→ **Aim of the exercise**: From the records below, keep only the lines that contain the string "computer" and copy each one. Letter case must match.

→ **Information shown**:
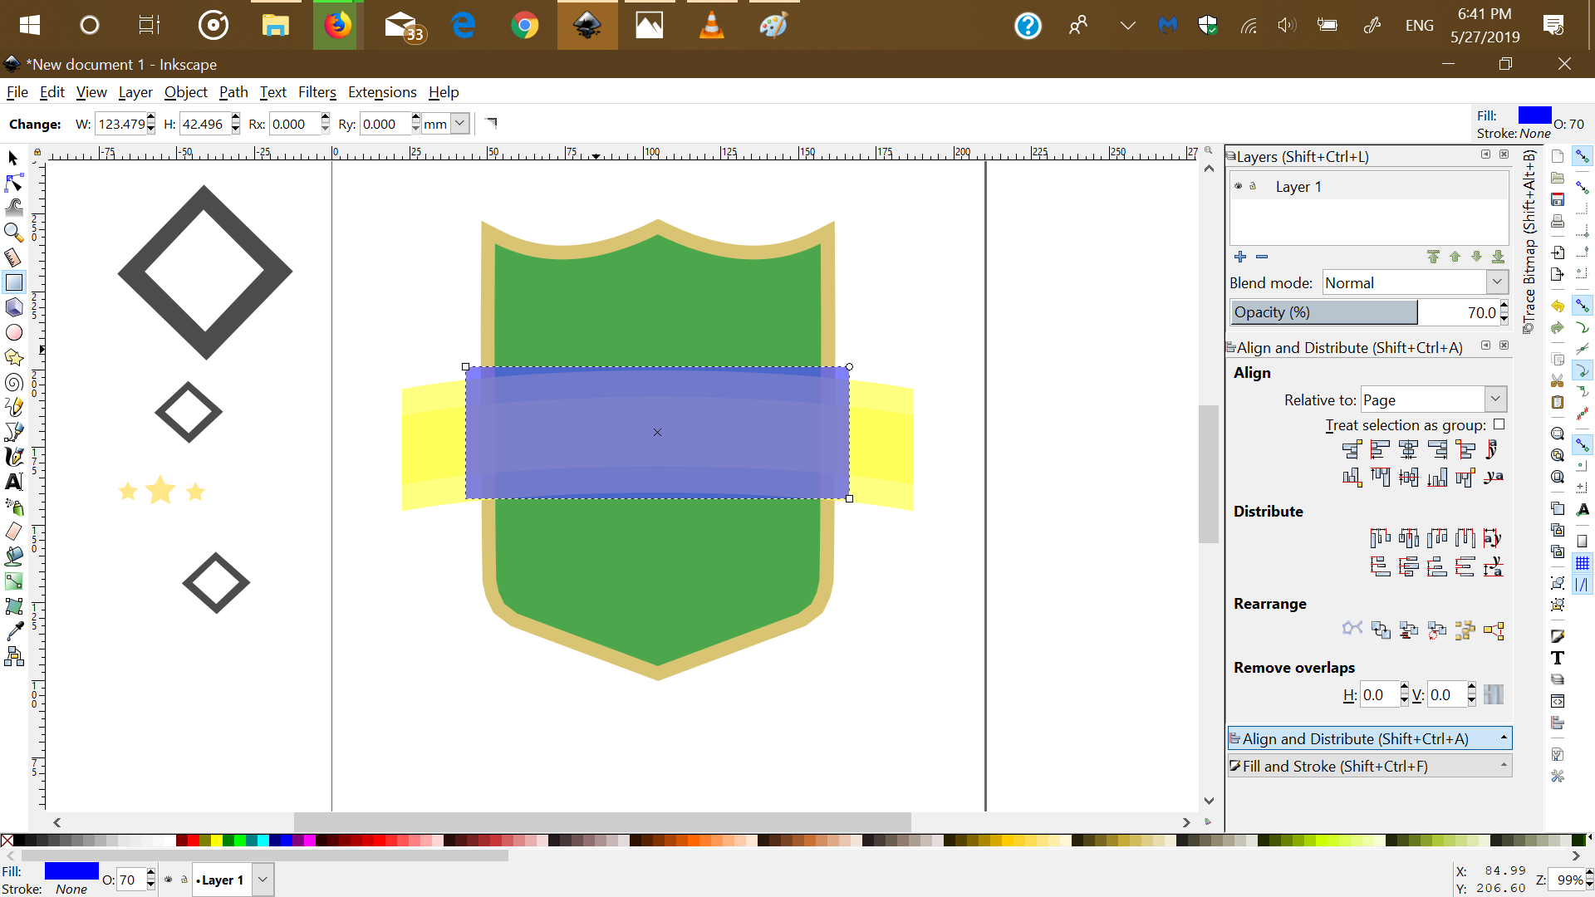The width and height of the screenshot is (1595, 897).
Task: Click the width W input field
Action: click(x=121, y=124)
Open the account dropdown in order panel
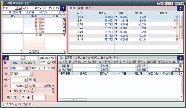Viewport: 186px width, 108px height. (x=23, y=58)
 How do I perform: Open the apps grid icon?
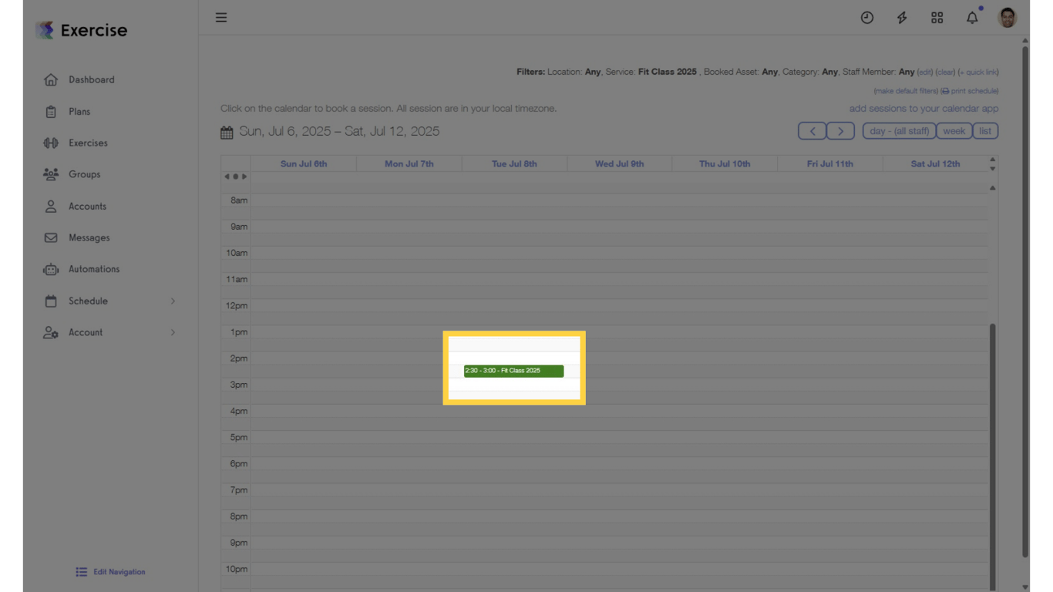click(x=937, y=17)
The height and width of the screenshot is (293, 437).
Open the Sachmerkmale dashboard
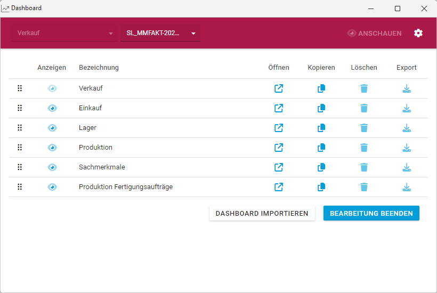pyautogui.click(x=279, y=167)
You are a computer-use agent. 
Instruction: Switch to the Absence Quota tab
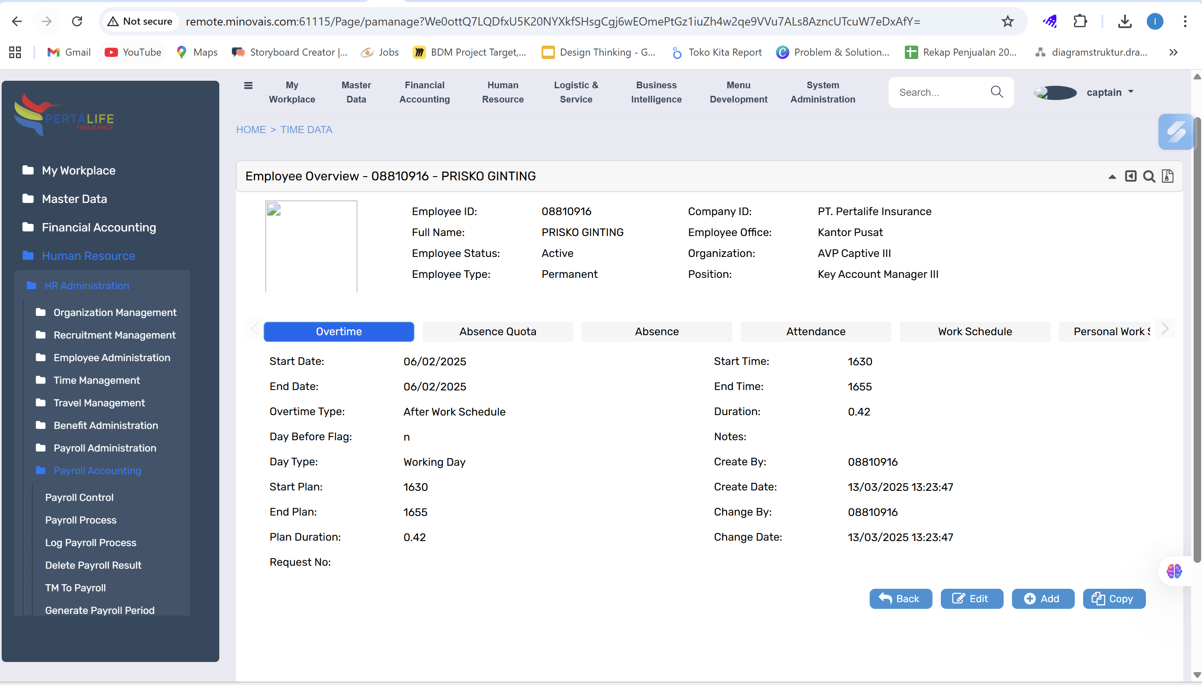[x=498, y=332]
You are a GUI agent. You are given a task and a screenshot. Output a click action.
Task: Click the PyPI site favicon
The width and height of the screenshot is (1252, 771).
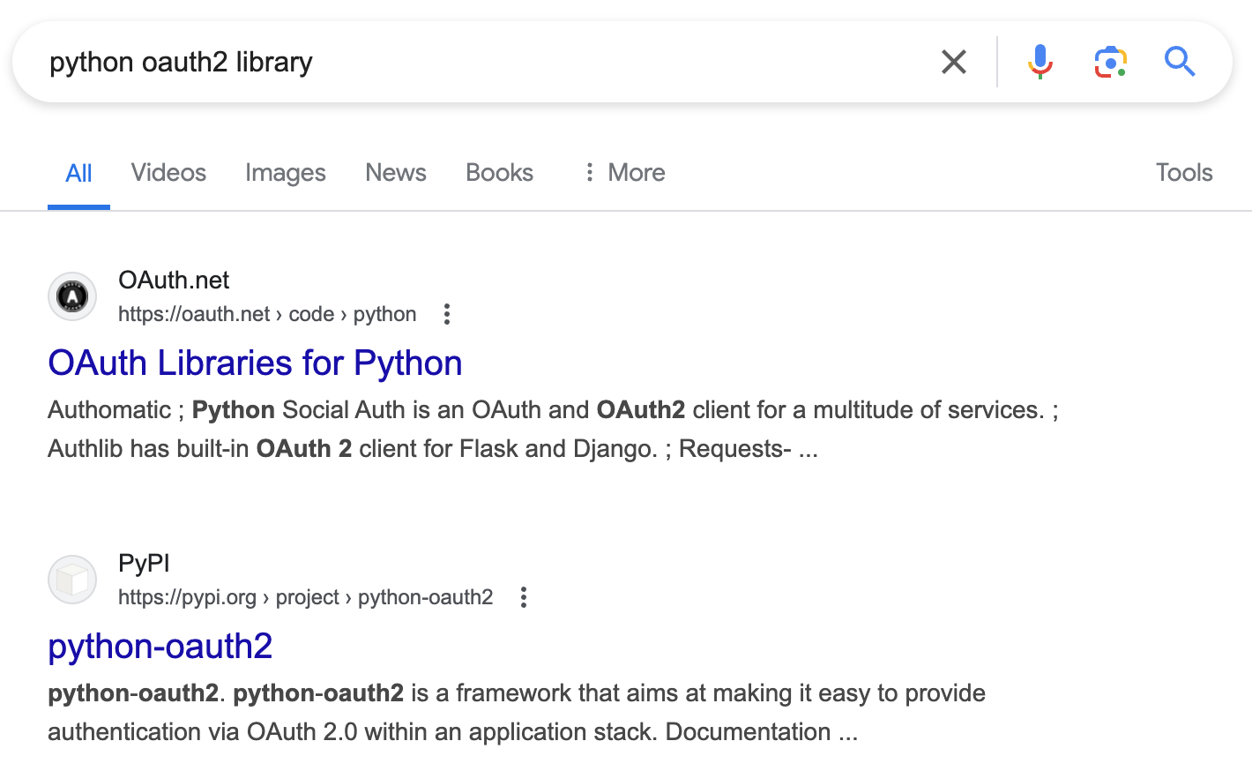coord(72,580)
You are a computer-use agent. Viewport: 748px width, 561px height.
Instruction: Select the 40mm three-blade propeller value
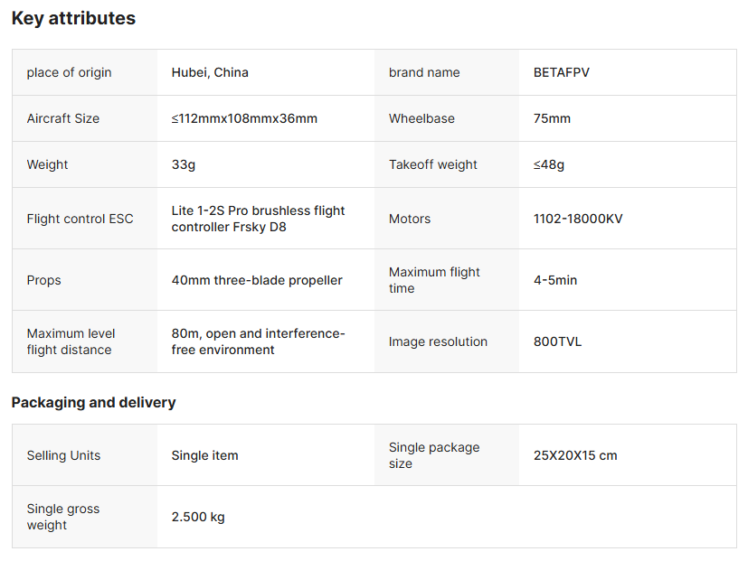[x=257, y=280]
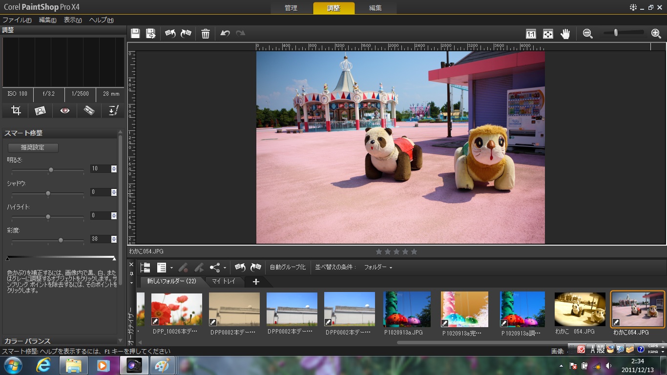Select the Red Eye removal tool
The image size is (667, 375).
[x=65, y=111]
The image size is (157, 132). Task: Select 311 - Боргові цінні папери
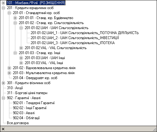pos(27,93)
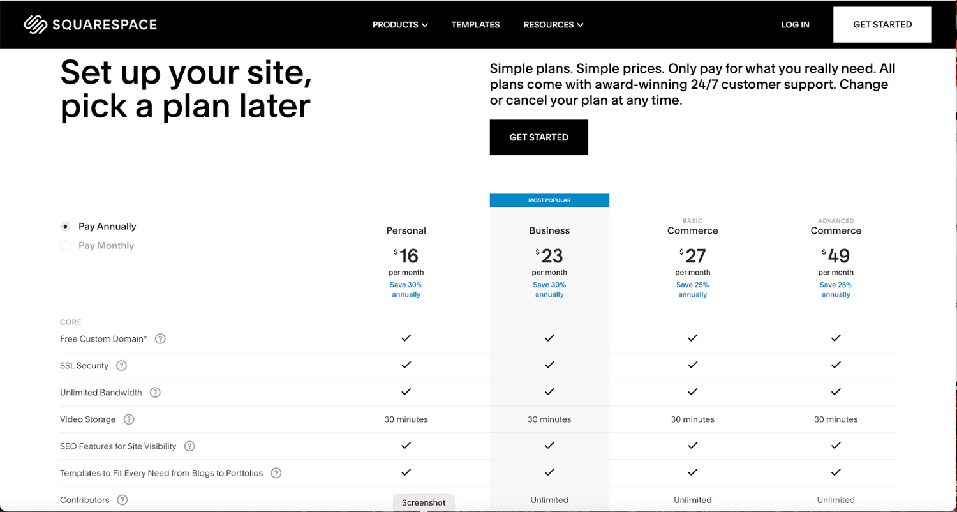
Task: View help for Unlimited Bandwidth
Action: (154, 392)
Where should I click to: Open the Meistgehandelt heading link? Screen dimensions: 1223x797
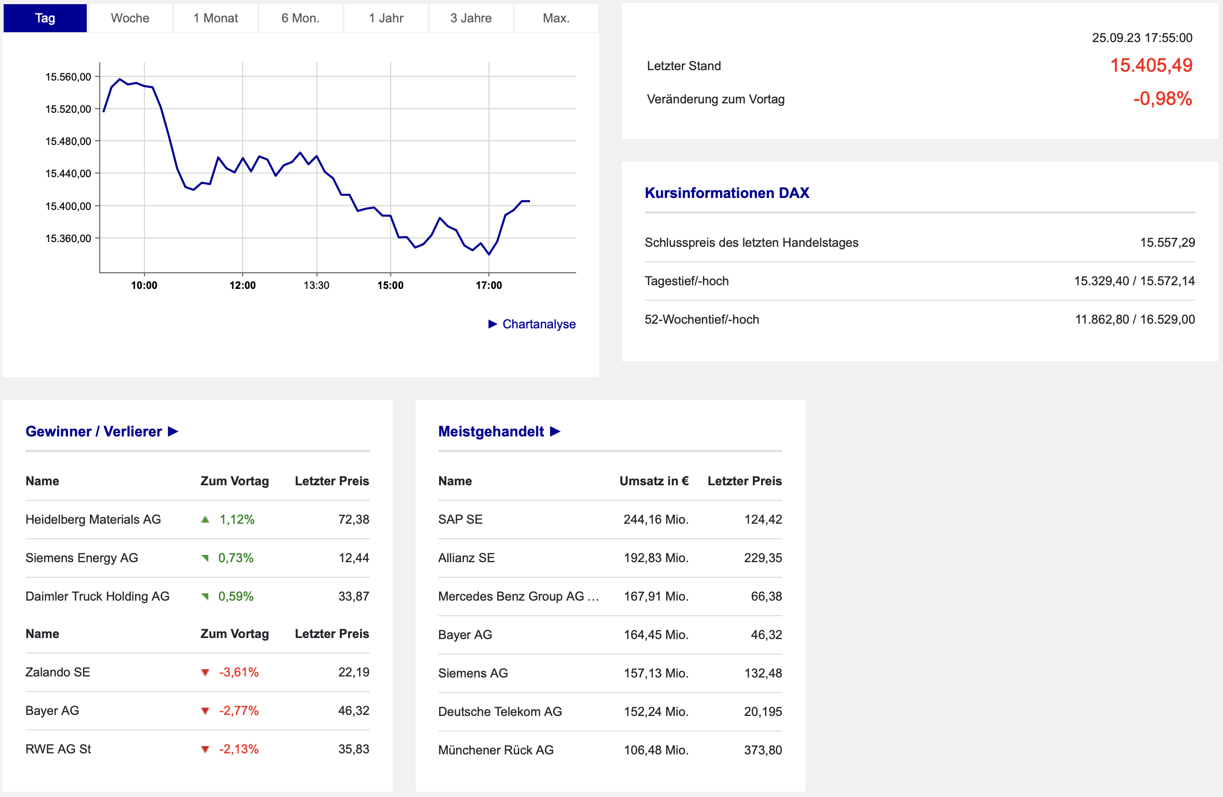point(490,432)
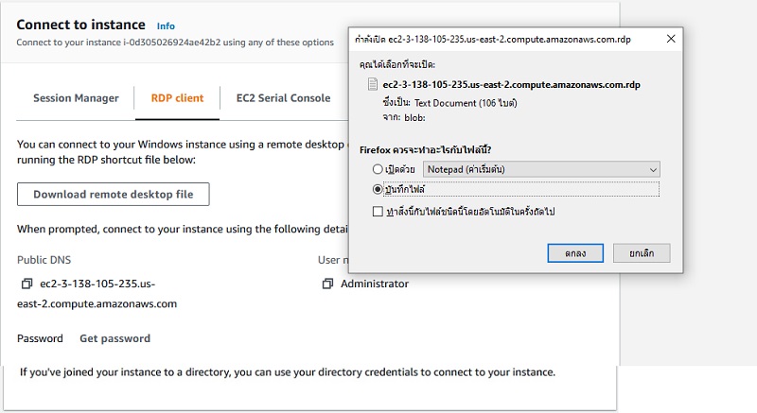The width and height of the screenshot is (757, 413).
Task: Select the เปิดด้วย (open with) radio option
Action: pos(379,169)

→ **Result**:
You are a computer-use agent. 
You are a computer-use agent. Viewport: 748px width, 561px height.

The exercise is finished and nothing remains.